Share your dilemmas and get honest opinions from other Mumsnetters.

Grandad's funeral ceremony

110 replies

Blueuggboots · 20/02/2019 08:32

My grandad has recently died.
He was not religious in any way shape or form and never expressed a desire to be so.
Before he died, he said he wanted 2 songs at his funeral which are hymns which we have adhered to.
When we talked to the celebrant yesterday, my mum (DIL of grandad) announces we were having the Lord's Prayer. When I said no to this, she announced that as a professing Christian, she felt it was right to have this. I pointed out that as my Grandad was not a professing Christian that I didn't feel it was remotely appropriate and that a period of quiet reflection would be better....
AIBU?

OP posts:
StillCoughingandLaughing · 20/02/2019 10:30

I’m surprised at how many replies here essentially boil down to ‘Be a good little girl and do what your mother tells you’.

Contraceptionismyfriend · 20/02/2019 10:39

I'm an atheist. I despise religion in certain circumstances like when I had to bury a very close loved one far to soon due to cancer.
I would've been upset to hear Something like that during that time especially as the deceased wasn't religious.

For some it's not just some words. If it means so much to the mother she can say it to herself.
However it sounds more like she wants to be the centre of attention and have her moments.

Crabbyandproudofit · 20/02/2019 10:50

Is this maybe an opportunity to improve relations with your DM? If you decide to include the LP let her know you've done so because she feels it important. If you decide not to include it just make sure that you're not doing that to be petty. You'll be feeling lots of emotions but the funeral should bring you comfort, not be a battleground.

KurriKurri · 20/02/2019 10:51

I do think the wishes of the person who has died should be respected - your Grandad would not have wanted the prayer, so it shoudln;t be there. As PP said - your Mum can say the prayer quietly to herself if it is important to her.
I wouldn't say it is standard to have the prayer at funerals nowadays - lots of people have non religious ceremonies.

My very elderly mother has made requests for her funeral - no readings, no ceremony, no music. - It wouldn't be my choice - i'd like poems and music, but I'll respect her wishes because she has made them clear.
A friend of mine's family completely disregarded her funeral wishes and it was actually very upsetting that all her requests were ignored and it was turned into a very religious ceremony, which she didn't want.

Butterymuffin · 20/02/2019 10:54

StillCoughing I disagree. Most people have said the mother sounds a bit annoying and self-absorbed but that this is a small and innocuous thing to include in a funeral and she did have a genuine loving relationship (though not a blood relationship) with the deceased. As such OP could be big enough to include it.

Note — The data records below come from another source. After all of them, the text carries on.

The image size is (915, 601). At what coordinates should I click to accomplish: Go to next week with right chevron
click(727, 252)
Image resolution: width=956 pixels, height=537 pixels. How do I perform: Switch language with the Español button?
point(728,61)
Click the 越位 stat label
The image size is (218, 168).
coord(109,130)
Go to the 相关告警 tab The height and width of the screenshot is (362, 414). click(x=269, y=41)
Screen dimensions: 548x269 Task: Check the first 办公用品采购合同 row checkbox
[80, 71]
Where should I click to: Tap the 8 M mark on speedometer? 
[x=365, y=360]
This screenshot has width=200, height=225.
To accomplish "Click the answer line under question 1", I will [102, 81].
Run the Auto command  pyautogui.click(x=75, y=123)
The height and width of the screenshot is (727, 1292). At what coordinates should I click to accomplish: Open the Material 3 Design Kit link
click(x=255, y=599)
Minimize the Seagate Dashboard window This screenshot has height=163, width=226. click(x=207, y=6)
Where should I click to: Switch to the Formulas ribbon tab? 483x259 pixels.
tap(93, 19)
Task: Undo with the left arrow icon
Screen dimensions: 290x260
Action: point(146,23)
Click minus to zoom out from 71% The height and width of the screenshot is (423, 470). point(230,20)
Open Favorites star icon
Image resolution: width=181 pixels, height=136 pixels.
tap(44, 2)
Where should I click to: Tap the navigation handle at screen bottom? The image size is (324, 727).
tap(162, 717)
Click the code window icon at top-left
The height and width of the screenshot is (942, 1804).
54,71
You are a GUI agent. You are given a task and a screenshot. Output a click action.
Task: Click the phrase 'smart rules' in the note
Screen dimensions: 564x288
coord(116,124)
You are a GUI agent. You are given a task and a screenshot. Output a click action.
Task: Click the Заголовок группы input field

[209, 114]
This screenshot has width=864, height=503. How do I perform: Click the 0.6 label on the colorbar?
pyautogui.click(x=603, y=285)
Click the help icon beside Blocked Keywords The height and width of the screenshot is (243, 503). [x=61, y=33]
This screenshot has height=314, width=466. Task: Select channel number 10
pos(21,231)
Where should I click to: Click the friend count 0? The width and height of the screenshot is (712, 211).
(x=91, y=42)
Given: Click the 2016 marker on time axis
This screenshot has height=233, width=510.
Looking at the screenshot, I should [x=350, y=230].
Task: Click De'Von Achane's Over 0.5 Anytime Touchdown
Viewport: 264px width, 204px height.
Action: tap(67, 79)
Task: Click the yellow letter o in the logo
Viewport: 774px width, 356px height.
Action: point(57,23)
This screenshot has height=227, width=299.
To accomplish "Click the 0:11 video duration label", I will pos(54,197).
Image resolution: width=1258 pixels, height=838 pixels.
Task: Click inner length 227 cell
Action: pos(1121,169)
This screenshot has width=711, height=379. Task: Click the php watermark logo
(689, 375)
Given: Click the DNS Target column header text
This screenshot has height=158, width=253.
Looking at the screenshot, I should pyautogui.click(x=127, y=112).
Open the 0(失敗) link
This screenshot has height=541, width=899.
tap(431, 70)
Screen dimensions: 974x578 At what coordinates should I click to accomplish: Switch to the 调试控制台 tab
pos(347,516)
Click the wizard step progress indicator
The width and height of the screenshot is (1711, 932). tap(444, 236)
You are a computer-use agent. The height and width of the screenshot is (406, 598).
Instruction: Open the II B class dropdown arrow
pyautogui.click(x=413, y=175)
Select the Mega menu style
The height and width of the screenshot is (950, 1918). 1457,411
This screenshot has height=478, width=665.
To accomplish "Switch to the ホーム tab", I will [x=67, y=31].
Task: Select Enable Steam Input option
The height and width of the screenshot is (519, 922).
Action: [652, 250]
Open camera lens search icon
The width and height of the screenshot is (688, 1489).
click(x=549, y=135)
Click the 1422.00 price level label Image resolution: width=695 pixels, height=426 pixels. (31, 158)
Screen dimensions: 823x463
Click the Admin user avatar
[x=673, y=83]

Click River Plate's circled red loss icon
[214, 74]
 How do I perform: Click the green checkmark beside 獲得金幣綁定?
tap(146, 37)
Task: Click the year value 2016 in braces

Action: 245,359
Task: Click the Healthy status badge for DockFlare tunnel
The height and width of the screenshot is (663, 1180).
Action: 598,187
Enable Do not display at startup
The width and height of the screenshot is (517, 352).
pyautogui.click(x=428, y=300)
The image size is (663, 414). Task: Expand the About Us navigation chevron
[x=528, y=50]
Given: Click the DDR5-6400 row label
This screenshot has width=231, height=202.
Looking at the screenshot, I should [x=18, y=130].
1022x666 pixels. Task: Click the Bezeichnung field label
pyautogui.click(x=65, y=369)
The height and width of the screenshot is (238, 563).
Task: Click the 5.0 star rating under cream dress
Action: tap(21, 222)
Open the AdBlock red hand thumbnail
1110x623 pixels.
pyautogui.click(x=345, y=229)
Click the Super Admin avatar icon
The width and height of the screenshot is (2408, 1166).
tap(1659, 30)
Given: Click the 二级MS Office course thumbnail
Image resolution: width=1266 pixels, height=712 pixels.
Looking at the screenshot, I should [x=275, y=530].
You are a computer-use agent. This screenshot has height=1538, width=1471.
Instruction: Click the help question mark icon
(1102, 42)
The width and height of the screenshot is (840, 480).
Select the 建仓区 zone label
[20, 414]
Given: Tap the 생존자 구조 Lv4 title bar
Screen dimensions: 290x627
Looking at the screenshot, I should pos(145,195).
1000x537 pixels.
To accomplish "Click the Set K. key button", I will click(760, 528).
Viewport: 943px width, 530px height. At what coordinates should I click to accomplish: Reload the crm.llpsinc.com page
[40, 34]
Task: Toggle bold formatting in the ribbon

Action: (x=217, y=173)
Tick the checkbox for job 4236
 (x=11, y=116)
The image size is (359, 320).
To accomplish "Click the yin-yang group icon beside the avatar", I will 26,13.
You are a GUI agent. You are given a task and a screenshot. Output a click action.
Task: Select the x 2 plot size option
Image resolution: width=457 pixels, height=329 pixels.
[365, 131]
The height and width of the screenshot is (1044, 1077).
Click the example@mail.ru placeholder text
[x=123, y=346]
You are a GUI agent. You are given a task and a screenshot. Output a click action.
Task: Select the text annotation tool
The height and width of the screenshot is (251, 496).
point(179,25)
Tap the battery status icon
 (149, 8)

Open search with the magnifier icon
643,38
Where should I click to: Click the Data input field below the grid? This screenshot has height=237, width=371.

Personally I don't think the LP ever sounds 'silly'. I think it's so well known that it has a sense of comfort and gravity for most people. Plus it will take less than sixty seconds to read and then it's done.

Who's doing the eulogy, OP?

RaffertyFair · 20/02/2019 10:56

Contraceptionismyfriend
The service is already having religious aspects as there will be 2 hymns that were requested by OP's grandad. So clearly he did not feel an active dislike of all things religious in the way you describe. And the OP is ok with the hymns too.

RiverTam · 20/02/2019 10:57

Still I also disagree. Here are two women grieving someone they both love. One would like the Lord's Prayer included, because it would give her comfort. The other isn't sure because the deceased wasn't religious (though he requested 2 hymns - religious songs - to be sung at his funeral).

Contraceptionismyfriend · 20/02/2019 11:00

@RaffertyFair Yes. Exactly they were requested by the deceased. And if he had wanted the Lord's Prayer he would have said.
Again the mother can do the Lord's Prayer. To herself. Without enforcing it on others. Everyone wins.

ShartGoblin · 20/02/2019 11:02

I’m surprised at how many replies here essentially boil down to ‘Be a good little girl and do what your mother tells you’.

Actually most of the replies seem to be "If it doesn't hurt/upset you and can reduce someone else's hurt by doing it then you should do it"

I'd give the same response if the roles were reversed because I believe in compassion.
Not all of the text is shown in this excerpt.